New proposals from energy regulator Ofgem could see homes and businesses pay extra charges for generating their own electricity.
It is currently consulting with regards to the UK’s energy network in order to reform the £9 billion-a-year costs. Currently, the costs for the running of the networks are recovered in consumers’ energy bills. There are two charges: ‘forward-looking charges’, and ‘residual charges’. Forward-looking charges vary as network usage increases or decreases. Residual charges make up the rest of the costs that are not recovered from forward-looking charges. Ofgem is currently focused on these residual charges that have allowed companies to recover the running costs for their networks.
Currently rates vary depending on how much energy each household or business takes from the grid, with all costs eventually being included in household energy bills. Under the new system, residual charges would be fixed for all premises, similarly to the way that fixed fees are charged for phone lines. Ofgem has warned that this could mean that households or businesses that generate their own electricity (e.g. through solar panels) could end up paying extra.
These reforms are set to save the grid between £5 billion and £7.6 billion by the year 2040 when paired with changes to the way smaller and larger generators are charged. In real terms, these proposed changes to residual charges are projected to save the average domestic energy consumer £2 a year each year, whereas the change to the overall distribution effects will save £8. The downside of this is that households and businesses using renewable energy sources could end up paying more overall.
Ofgem is currently consulting on whether the reforms should be phased in over time or brought in all at once.
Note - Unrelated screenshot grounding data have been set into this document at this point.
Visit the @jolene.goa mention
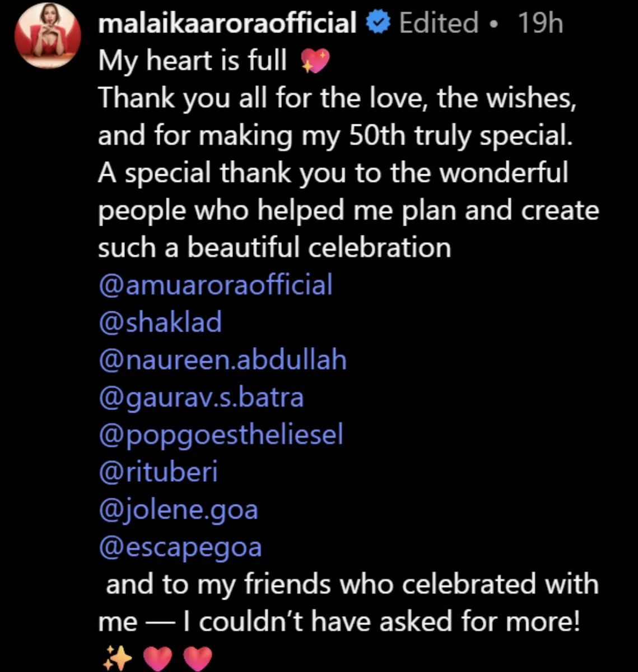The image size is (638, 672). [178, 509]
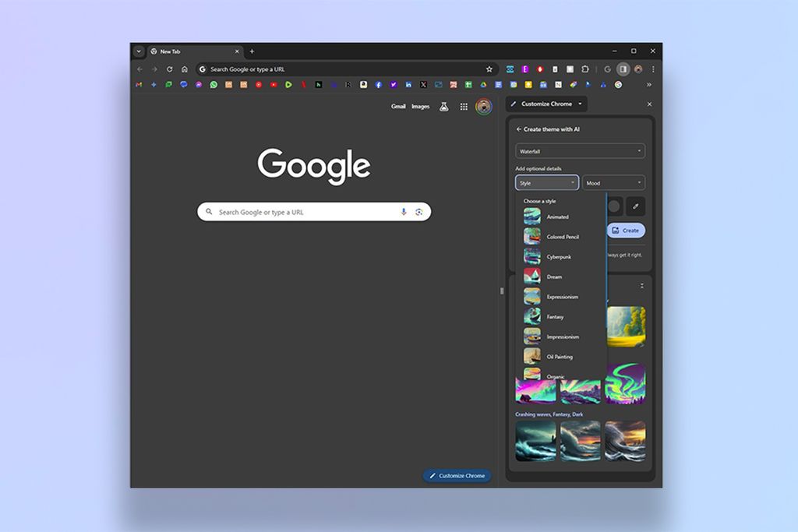Open the Google apps grid launcher
This screenshot has width=798, height=532.
coord(464,107)
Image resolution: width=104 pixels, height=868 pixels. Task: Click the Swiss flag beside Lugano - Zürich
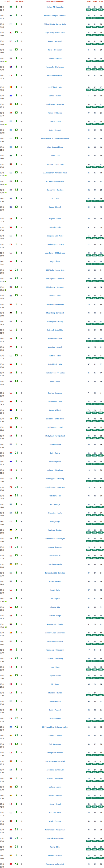10,219
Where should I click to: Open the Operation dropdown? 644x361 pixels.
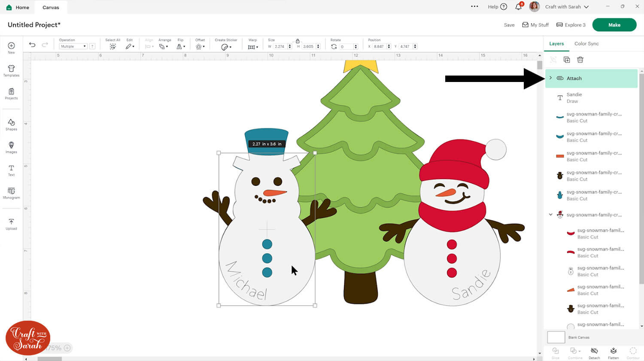73,46
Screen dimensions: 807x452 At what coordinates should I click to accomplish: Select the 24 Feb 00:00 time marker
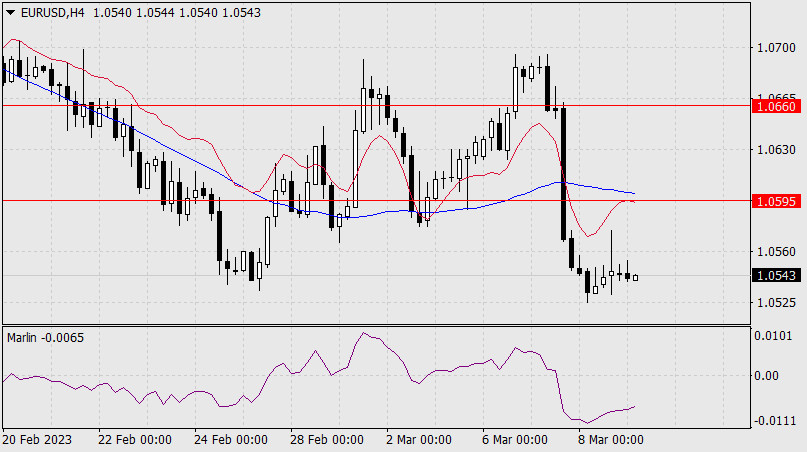point(233,440)
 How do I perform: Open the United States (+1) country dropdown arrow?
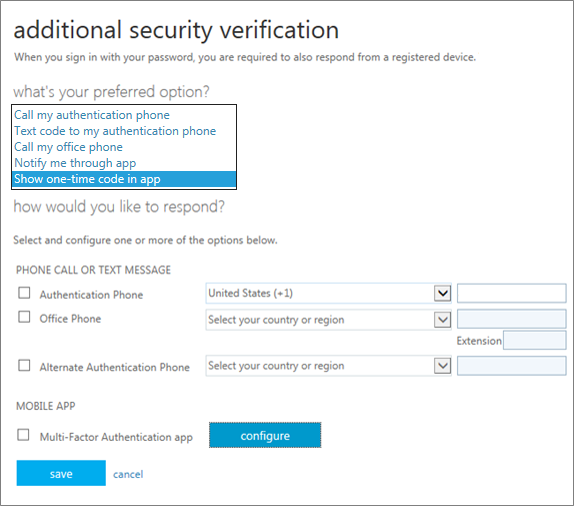point(442,293)
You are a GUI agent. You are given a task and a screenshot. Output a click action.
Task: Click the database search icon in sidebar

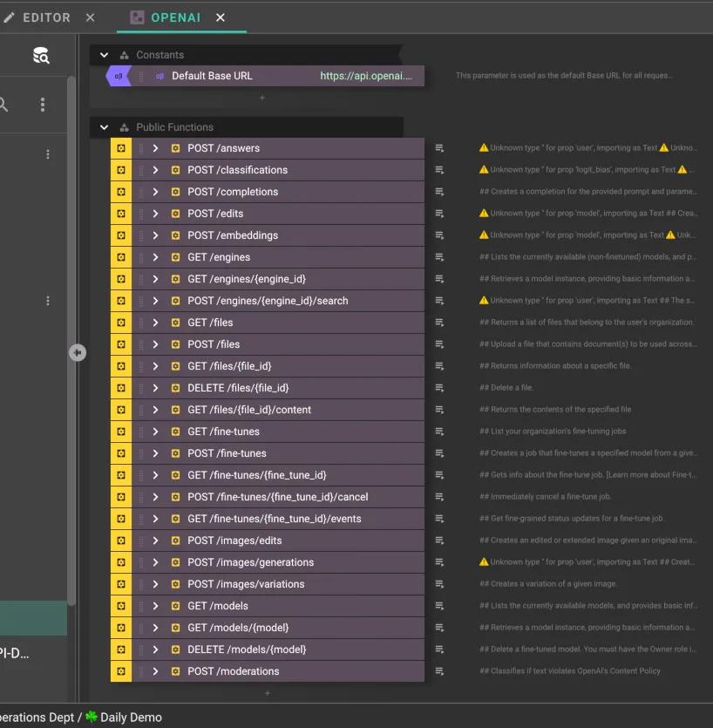click(41, 56)
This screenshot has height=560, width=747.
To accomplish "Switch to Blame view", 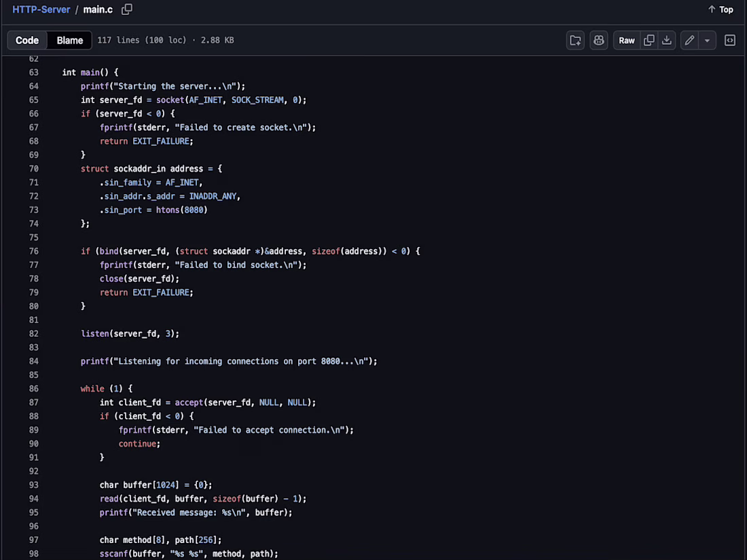I will (69, 41).
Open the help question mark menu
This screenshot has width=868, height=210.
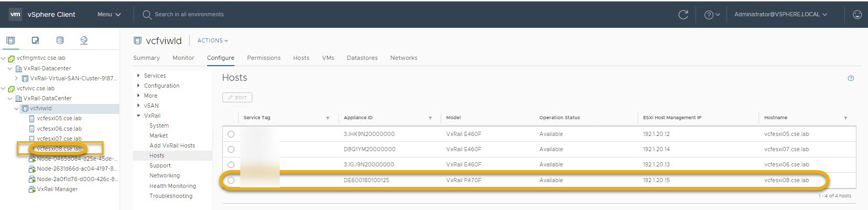(711, 15)
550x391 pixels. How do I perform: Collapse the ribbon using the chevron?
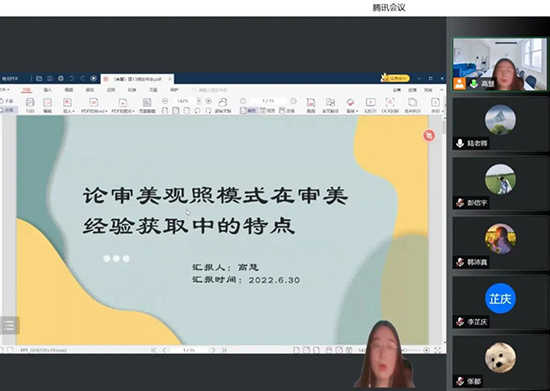[442, 90]
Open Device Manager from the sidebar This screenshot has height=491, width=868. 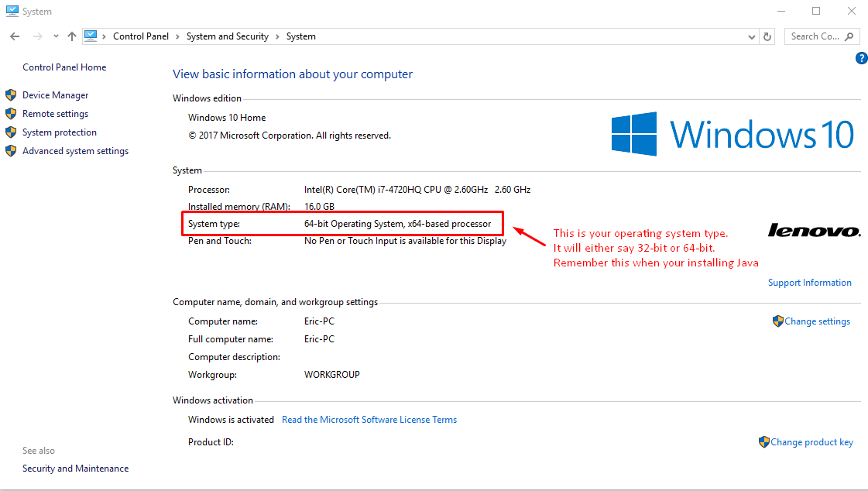coord(55,95)
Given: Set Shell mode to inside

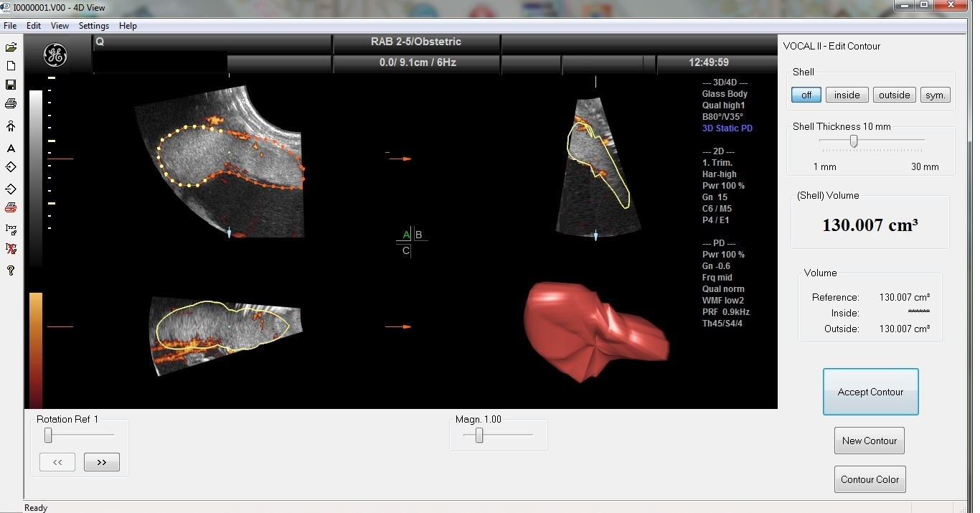Looking at the screenshot, I should click(x=847, y=95).
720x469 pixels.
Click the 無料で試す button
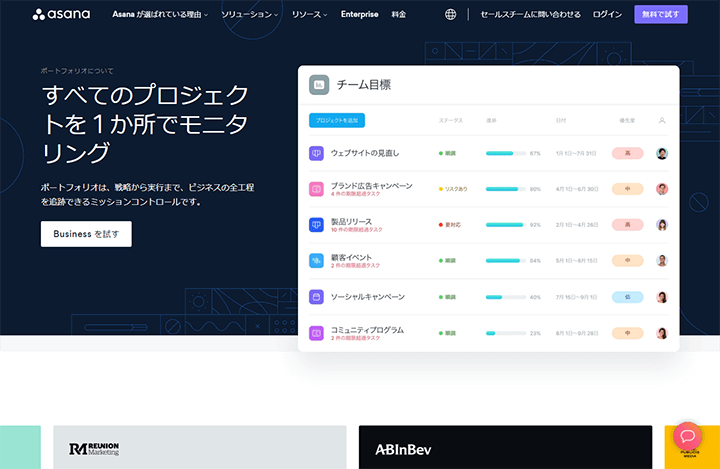(661, 15)
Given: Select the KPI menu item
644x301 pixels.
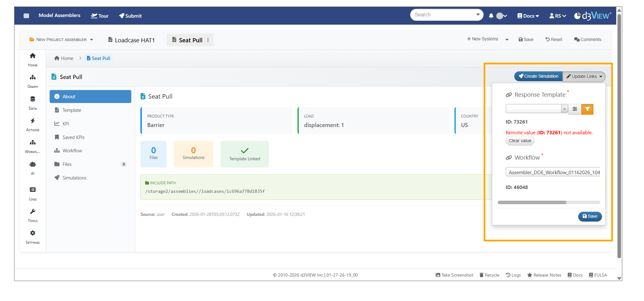Looking at the screenshot, I should tap(66, 124).
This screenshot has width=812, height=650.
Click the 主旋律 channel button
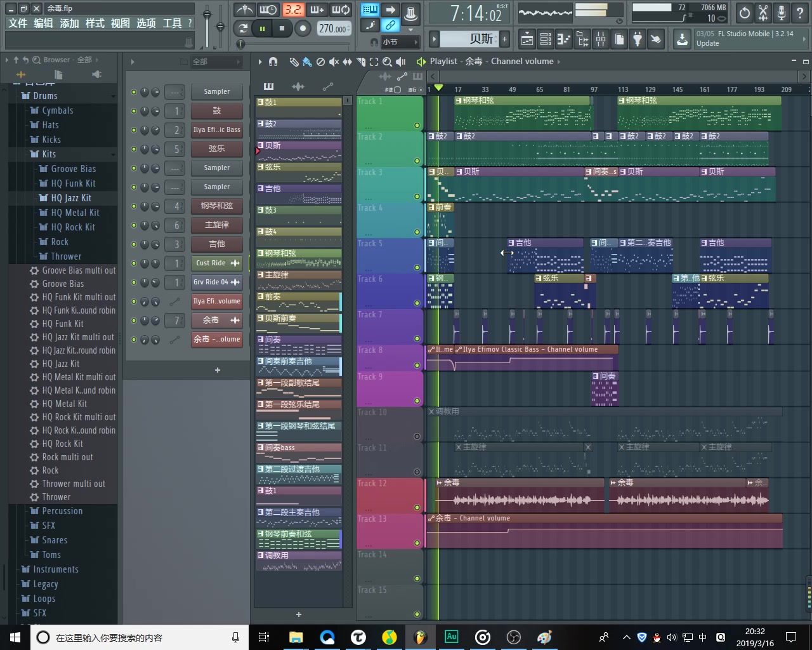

The proposed time frame for a phasing-in is between 2021 and 2023, whereas an immediate overhaul would potentially be in 2021.
The number of households and business generating their own electricity has been increasing over the last few years, however they still rely on the grid at certain times when the chosen renewable-energy form cannot generate enough power (e.g. on dark winter evenings for solar power).
Ofgem explains that these particular users can still avoid these charges, further asserting their commitment for a fairer sharing of the overall costs:
“Users who generate electricity themselves on site can avoid a lot of these charges even though they use the grid as back-up. As a result, consumers that take all their electricity from the grid, including households which have not installed solar panels or other renewables, pay more of these charges. Ofgem’s proposed charging reforms will ensure these charges for the grid are shared fairly between all consumers.”
The consultation on these new changes is open until February of next year. The watchdog also announced that soon they will outline plans to free up electricity network capacity and for more stringent controlling of energy network prices.